§ Set of tasks:
[A] According to the Epic Resort overview, why is the resort likely to come under monster attack? Answer in one to three sentences.
[B] Continue the Epic Resort overview from its final sentence.

[Reading text]

If you’re reading this from the northern hemisphere, it’s likely been a lousy winter for you, weather-wise. You probably find yourself lost in thought at work, gazing out the window, and dreaming of warm beaches and fun activities. (Come to think of it, that’s how I spend most of my work days, regardless of season. Anyway…)
You’re not alone. Heroes need a vacation, too. In Epic Resort, you’re building an ideal vacation resort that will attract heroes and tourists. Of course, if you’re attracting heroes, it’s likely that some monsters will attack your resort because, hey, monsters follow heroes, even on vacation. Mayhem will ensue and your heroes may help defend your resort, or they might opt to just be on vacation and leave you to do it. Tourists might get eaten and attractions might get destroyed. Just another fabulous vacation! Your job is to manage all this chaos, build the best resort, defend it from the monsters, and still make sure that your heroes get the rest they came for. If you can do that, you will have built a truly Epic Resort!
How It Plays
The goal of the game is to earn the most victory points by building and maintaining the best resort. To accomplish this, you need to staff and upgrade your resort, attract tourists and heroes, train and manage workers, and defend your resort against monster attacks. You’ll earn victory points for attracting heroes to your resort and giving them their much needed rest, as well as upgrading attractions.

[/Reading text]
[Source data]

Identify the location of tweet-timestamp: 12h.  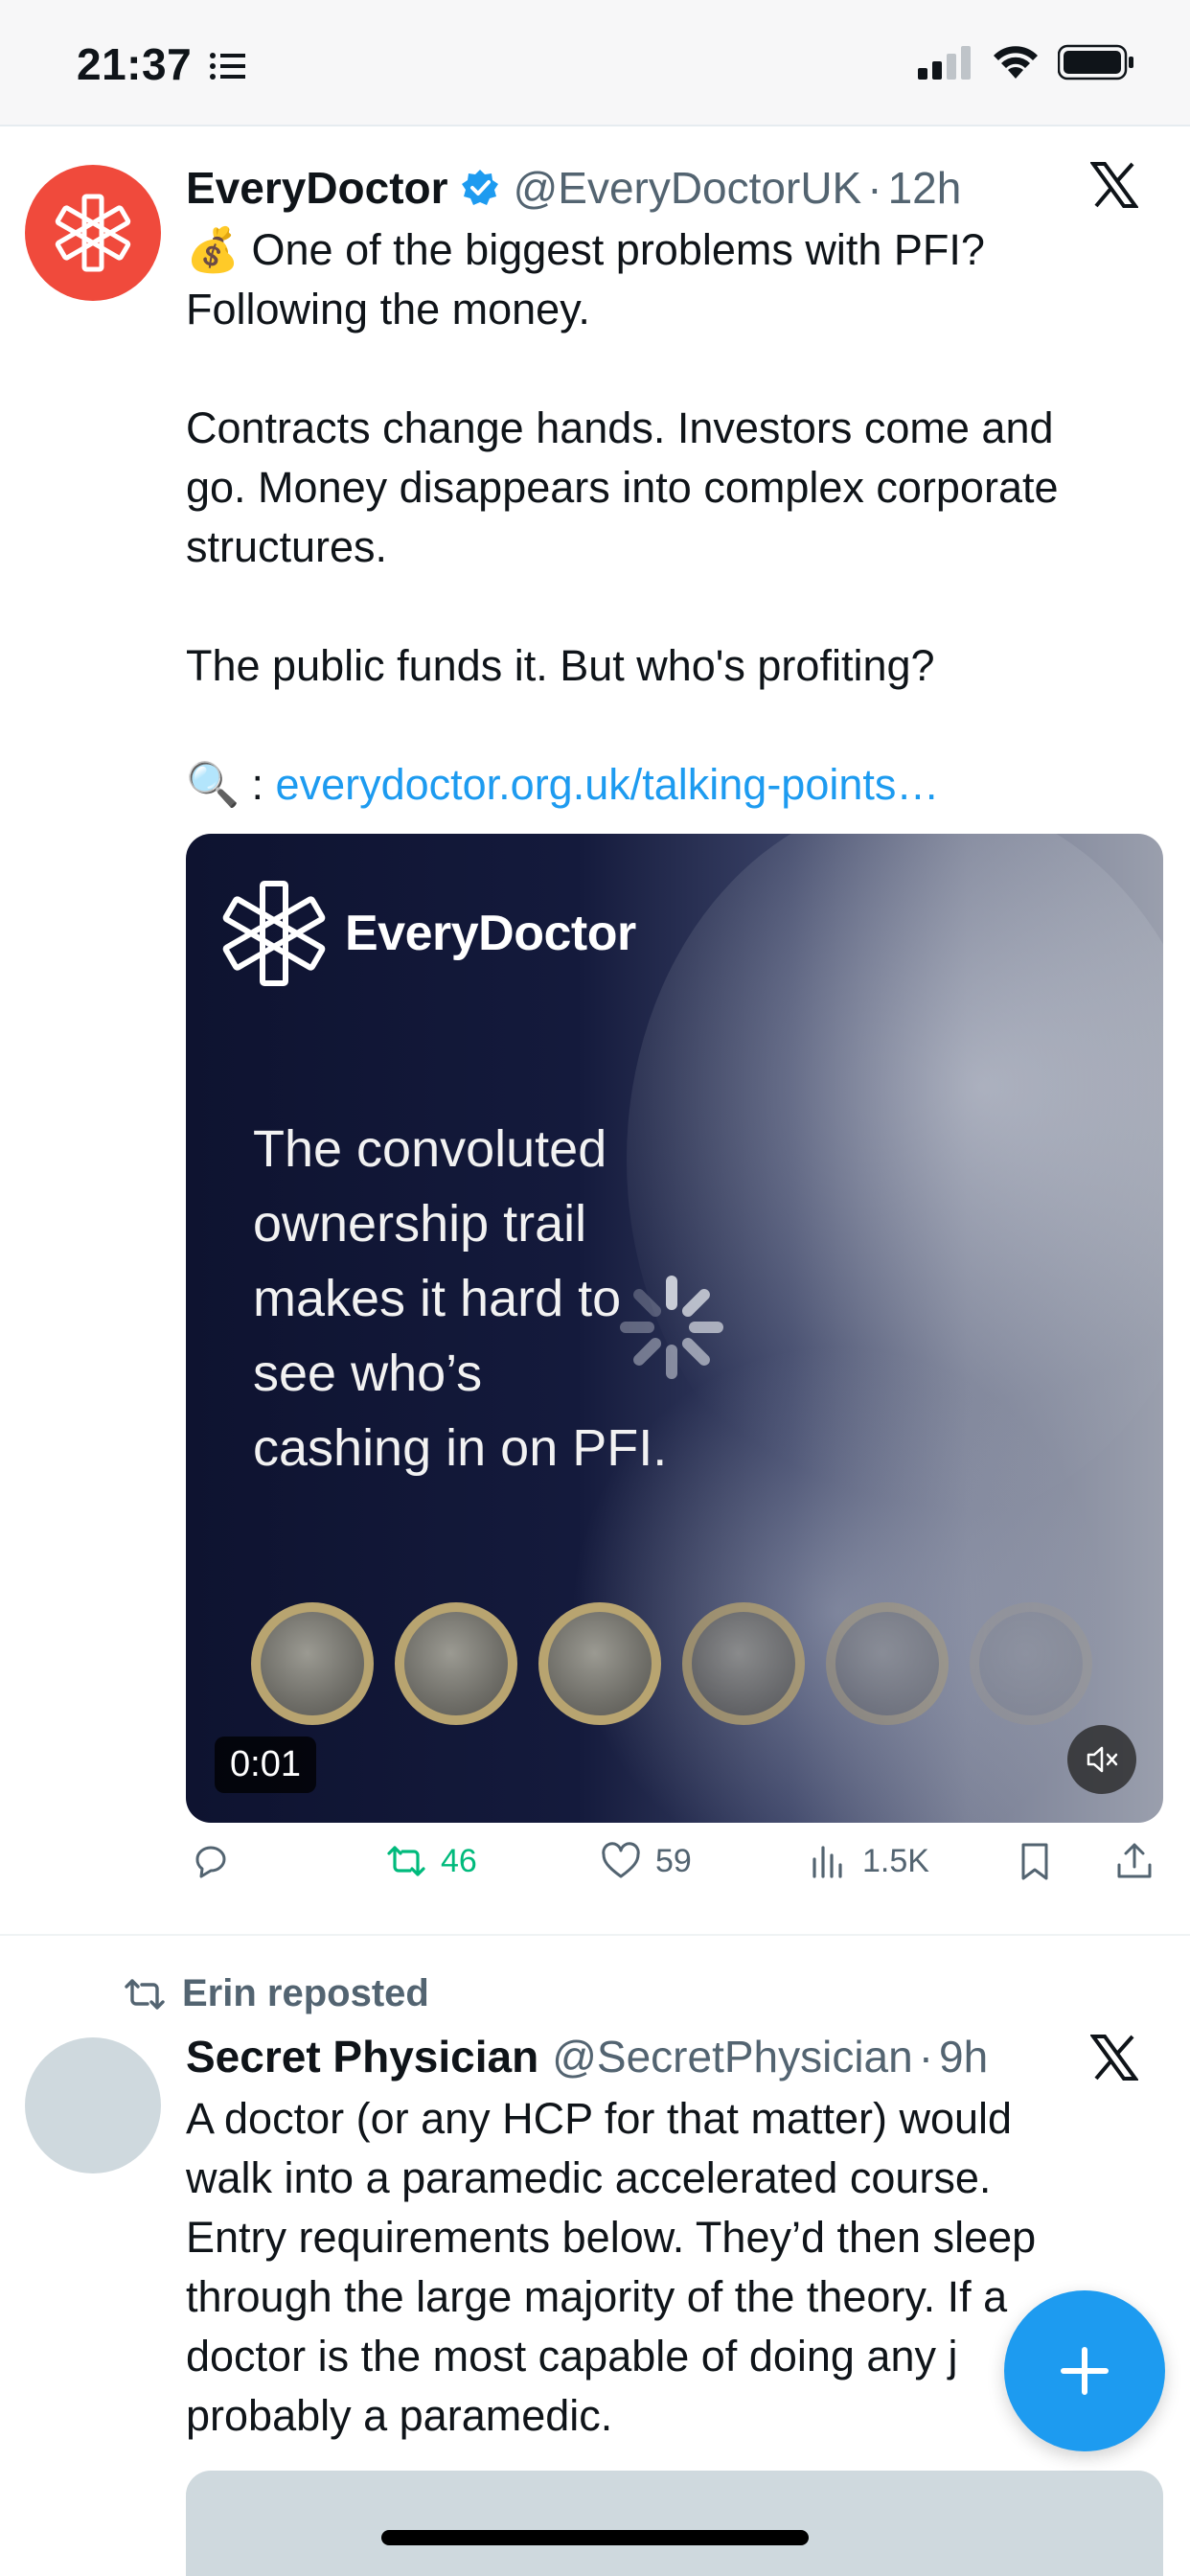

[/Source data]

§ Task answers:
[A] Monster attacks are likely because the resort attracts heroes, and monsters follow heroes even when the heroes are on vacation.

[B]
A game of Epic Resort is played over several “seasons,” each consisting of five phases. During Phase One, you’ll draw five workers from your worker draw pile and send them to work at your attractions. Unplayed workers are kept in your hand and their abilities may be used on your turn. If you don’t have enough workers on an attraction to match the units of work required to operate the attraction, tourists leave the attraction. Once any excess tourists are removed, you gain Flair and Gold according to the relevant numbers shown on the attraction.
Phase Two is the action phase and the meat of the game. Players take turns performing actions until all players pass their turns. If you pass, you may not take any more actions, even if other players are sill performing actions. You may perform one Main Action per turn, or you can perform as many Free Actions as you want.
The Main Actions are:
- Attract Tourists/Season Pass Holders. Tourists and pass holders are attracted by paying their cost and placing them on the appropriate attractions. Some tourists can go on any attraction and some can only go to specific types of attractions.
- Attract a Hero. Heroes are attracted by paying their cost and placing them onto attractions that do not currently have a hero. Some heroes have abilities that activate upon attraction and these must be resolved before moving on.
- Train a Skilled Worker. Skilled workers are trained by first removing the untrained worker card from your hand and paying the cost to add the matching skilled version of that worker to your hand. Newly trained workers can be added to an attraction to enable its ability.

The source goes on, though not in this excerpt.